La puerta estaba entornada.

—Adelante —dijo una voz desde dentro, profunda, firme, con un dejo de impaciencia educada.

Elena empujó suavemente y entró.

Y todo se detuvo.

No por el silencio, ni por la luz de la mañana que entraba en diagonal y lo bañaba a él como en una escena de teatro. Se detuvo porque, por un instante, la realidad pareció doblarse.

Detrás del escritorio, de pie, ajustando los puños de su camisa azul marino, estaba él.

No un parecido. No una sombra. Era él.

El desconocido de la fiesta.

La noche que había enterrado con tanto cuidado.

La piel se le erizó entera. Un escalofrío le recorrió la espalda, como si un fantasma hubiese atravesado su cuerpo.

Él levantó la vista y sus ojos se encontraron. Los mismos ojos de aquella noche, ahora sin máscara. Fríos. Inescrutables. Intactos.

Pero no la reconoció.

—Elena Cruz, ¿verdad?

Su voz no vaciló. Era la misma, con esa profundidad áspera que vibraba en el pecho más que en el oído. Pero no había sorpresa en ella. Solo cortesía profesional.

—Sí… señor Del Valle.

Se sintió ridícula al hablar. Quiso sonreír, hacer algún comentario inteligente, pero su boca no le obedecía.

Él le tendió la mano. Sus dedos eran largos, fuertes. No llevaba reloj. Su traje, oscuro y perfectamente entallado, estaba hecho a medida. La camisa azul acentuaba el tono de su piel, morena clara, y el cuello ligeramente abierto dejaba ver apenas el nacimiento de una clavícula afilada. No usaba corbata. Su cabello, oscuro y peinado hacia atrás, brillaba como si acabara de salir de la ducha. O del infierno.

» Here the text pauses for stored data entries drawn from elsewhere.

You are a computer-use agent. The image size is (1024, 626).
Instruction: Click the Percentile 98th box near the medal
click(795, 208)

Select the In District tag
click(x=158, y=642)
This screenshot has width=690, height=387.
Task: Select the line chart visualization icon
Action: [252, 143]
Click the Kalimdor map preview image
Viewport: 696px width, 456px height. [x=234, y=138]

—Bienvenida a Del Valle Arquitectura. He revisado tu carpeta. Has trabajado en proyectos de alto nivel para tu edad.

—Gracias… supongo que me gusta hacer las cosas bien.

Su tono fue más agudo de lo habitual. Él alzó una ceja apenas, con esa expresión que solo hacen los hombres que están demasiado acostumbrados a que todo les funcione a la perfección. Elena, en cambio, sentía cómo su corazón latía con violencia, como si quisiera salir corriendo sin ella.

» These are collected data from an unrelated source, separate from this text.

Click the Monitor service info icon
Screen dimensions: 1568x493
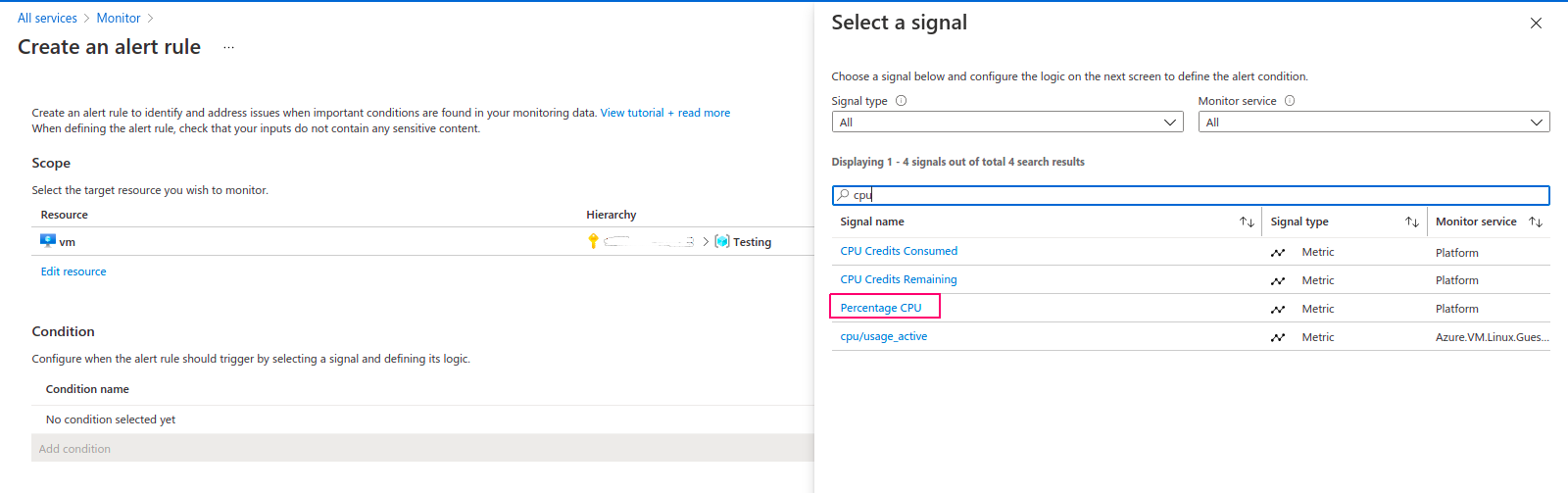pyautogui.click(x=1290, y=101)
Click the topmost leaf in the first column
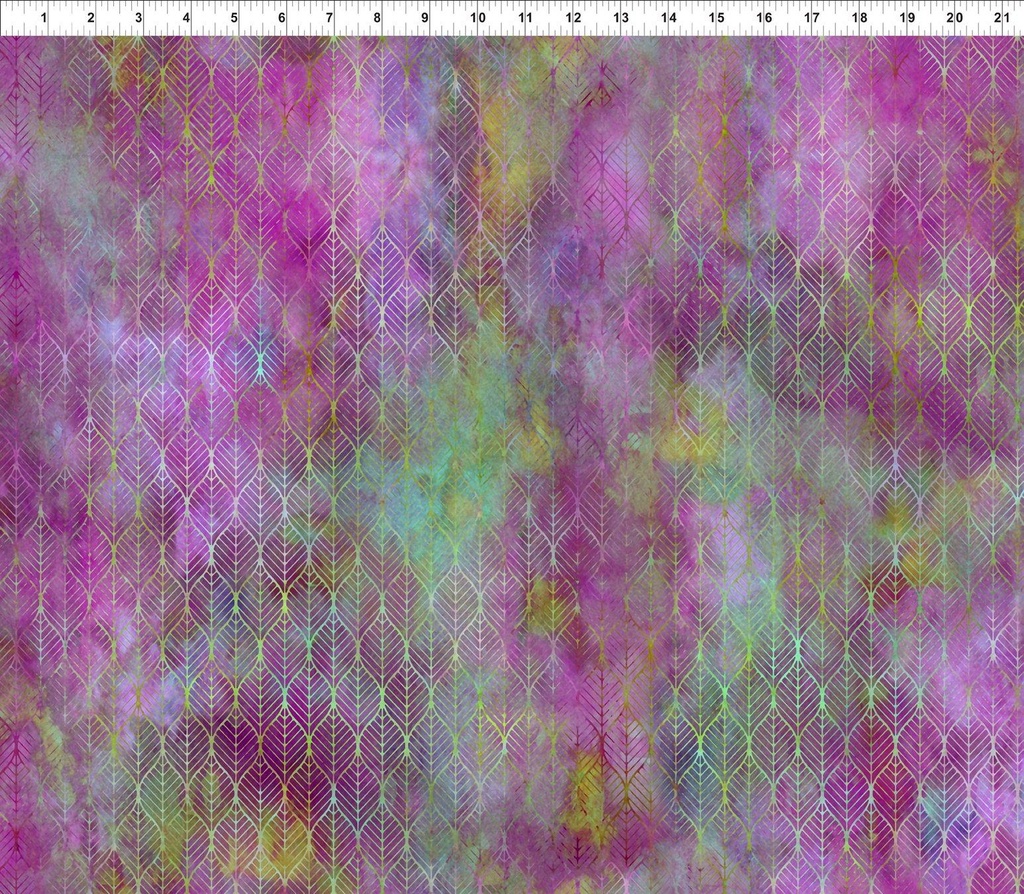The width and height of the screenshot is (1024, 894). click(15, 70)
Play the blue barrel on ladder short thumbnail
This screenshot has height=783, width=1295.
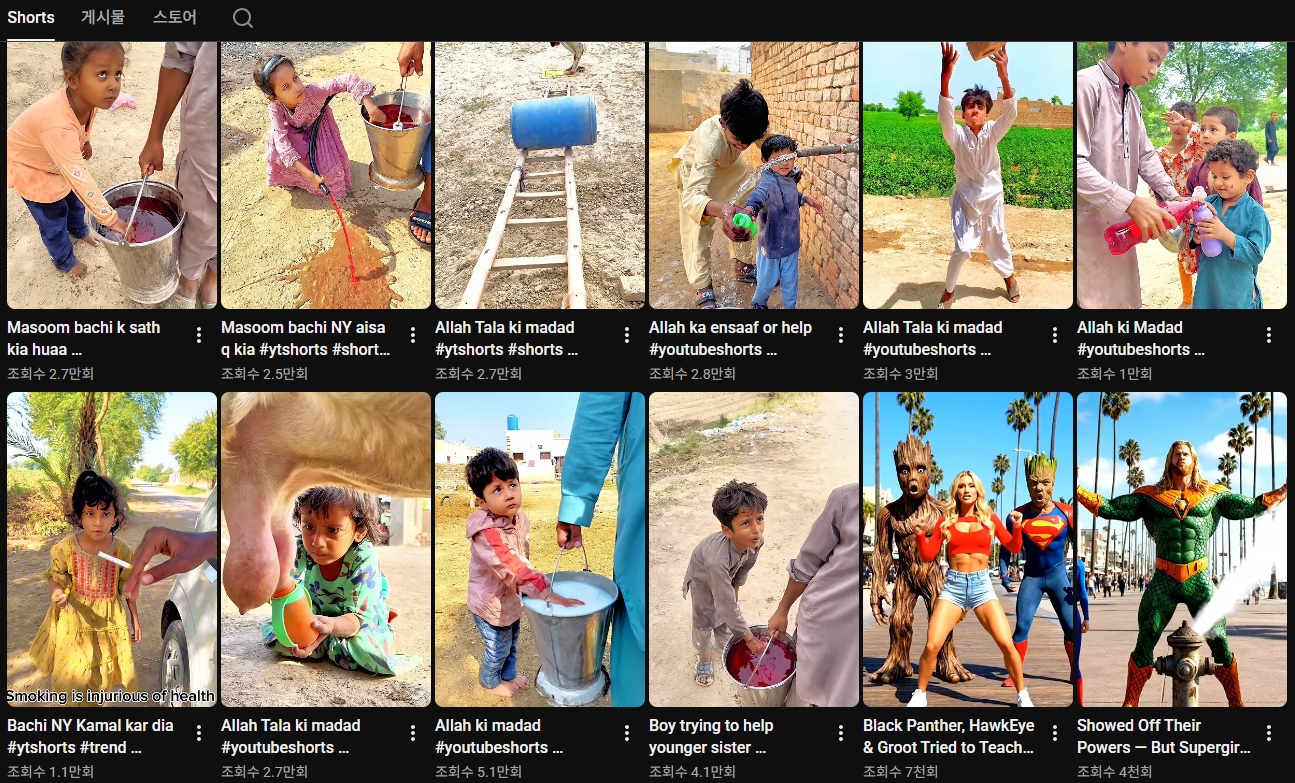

—Tenemos grandes planes para el área residencial. Quiero que seas parte del equipo que rediseñará la zona nueva de viviendas en Lomas Verdes. El proyecto empieza esta semana. Te asignaremos una oficina y un asistente.

—¿Tan rápido?

—No contrato gente para que calienten sillas, arquitecta Cruz. Me gusta moverme deprisa.

Ese comentario no era provocativo, pero su tono tenía una ironía sutil. Como si disfrutara del desconcierto ajeno. Elena se obligó a asentir con serenidad, aunque por dentro deseaba que la tierra la tragara.

—Entendido.

—Ah, y una última cosa —añadió él, cuando ella ya estaba a punto de girarse—. Aquí todos trabajan por resultados. La puntualidad, la creatividad y la discreción son claves. No me interesa saber sobre tu vida personal, ni que me expliques si algo se complica. Solo espero que cumplas. ¿Puedes hacerlo?

La palabra “discreción” le sonó como un disparo en una habitación cerrada.

—Siempre lo he hecho.

Él sonrió apenas, como si su respuesta hubiera sido parte de un examen secreto. Luego se sentó, sin despedirse, ya enfocado en los documentos de su escritorio.

Elena salió con las piernas aún temblorosas. La recepcionista le indicó que su oficina estaba al final del pasillo, junto a una gran sala de reuniones. Caminó sin respirar, sin pensar. Cerró la puerta detrás de sí y se dejó caer en la silla ergonómica de su escritorio aún vacío.